On the last evening of the Missionary Conference, the. Rev. Dr. Schenck took exception to my remarks, as he had a right to do; and contended that such a use of the offertory was what was contemplated and referred to certain texts, 1 Cor., IX, 7, 11, 13, 14, Gal., VI, 6, 7. If the Church endorses the system of each parish exclusively responsible for its own support, the argument is just: I understand that our present system is modern and not churchly. I presume the offertory to contemplate a general treasury for some large division of the Church, as in our nomenclature, a City of Parishes, a Diocese, a Province. Under such an arrangement, to illustrate, in the City of Brooklyn, the alms basins of the several parishes and missions would be poured into a general treasury, and then distribution would be made for the staff of clergy, according to size of family, &c., and all branches of missionary work, in the widest sense of the term, would receive their quota.

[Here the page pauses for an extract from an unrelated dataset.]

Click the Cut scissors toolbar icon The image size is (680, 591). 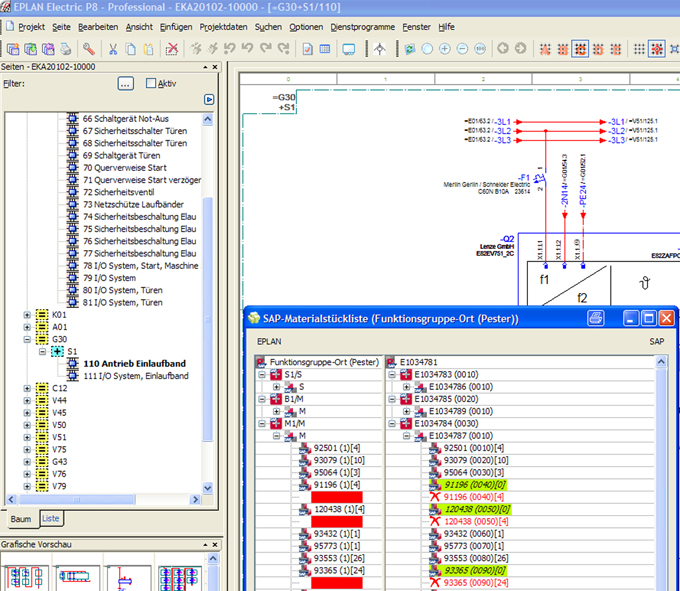point(113,48)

[6] You will infer that I am unable to see the difference between the collection of pew rents and subscription, (viz.., the envelope system) in the Church. To my mind the pew rent is as sacred as the subscription.

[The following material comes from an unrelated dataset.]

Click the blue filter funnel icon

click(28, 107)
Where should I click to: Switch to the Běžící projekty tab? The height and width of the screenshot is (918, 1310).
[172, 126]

I will add that I have recommended, when it is thought necessary to bring the support of the parish into the Church, to give one Sunday in the month to receiving the pew rents or subscriptions as the case may be, but to omit the offertory.

You write, “it is proper that the fact," viz., my meaning as you have presented it, "should be known; but if so, this Association will consider it a duty to make a suitable reply, and to give such reply as much publicity as that of the original utterance."

The publication of my paper was by request, but having been published, of course it is your right to issue and circulate a reply.

No harm can come of a temperate discussion. If the plan which your Association endorses will meet the case which you justly style "the lamentable condition of the Missionary Board's treasury," the objection which I had specially in view will be removed. I would be glad to have testimony taken under the head--contributions to Board of Missions from Parishes and Missions where envelopes are received in the collection plates, once or twice on every Sunday, for the support of the parish.

You are at liberty to regard this as an open letter.

Yours, very truly,



PHILADELPHIA, August 3, 1880.


Your letter of the 8th ult., was duly received; from which it gives me pleasure to learn, in the third paragraph, that in preparing and reading your paper you had no intention of criticising the Free Church System. I submit with all respect, that your language might readily create in the mind of the ordinary [6/7] reader a contrary impression, and lead one to suppose that you preferred in some respects the plan of renting pews.

I suppose there can be no dispute between us as to what the Free Church System really is, the principles on which it is based, and the methods by which those principles can be consistently carried out in practice. Resting upon the fundamental idea that every one should give of his substance to God, according to his ability, and not pay a tax to enable him to enjoy the privileges which the Church offers to all men, it is very evident that no pledges should be required or demanded. All that is required is the positive and persistent teaching that it is each one's duty to give according to his ability, both for parochial and extra parochial purposes, indeed for all purposes of church work; and the conscientious performance of this duty will secure the requisite money, both in a particular parish, and at large. This, and only this, is the system which this Association advocates, and advocates earnestly, as the only one having the authority of the Bible; and of the uninterrupted practice of the Church from its beginning until very modern times.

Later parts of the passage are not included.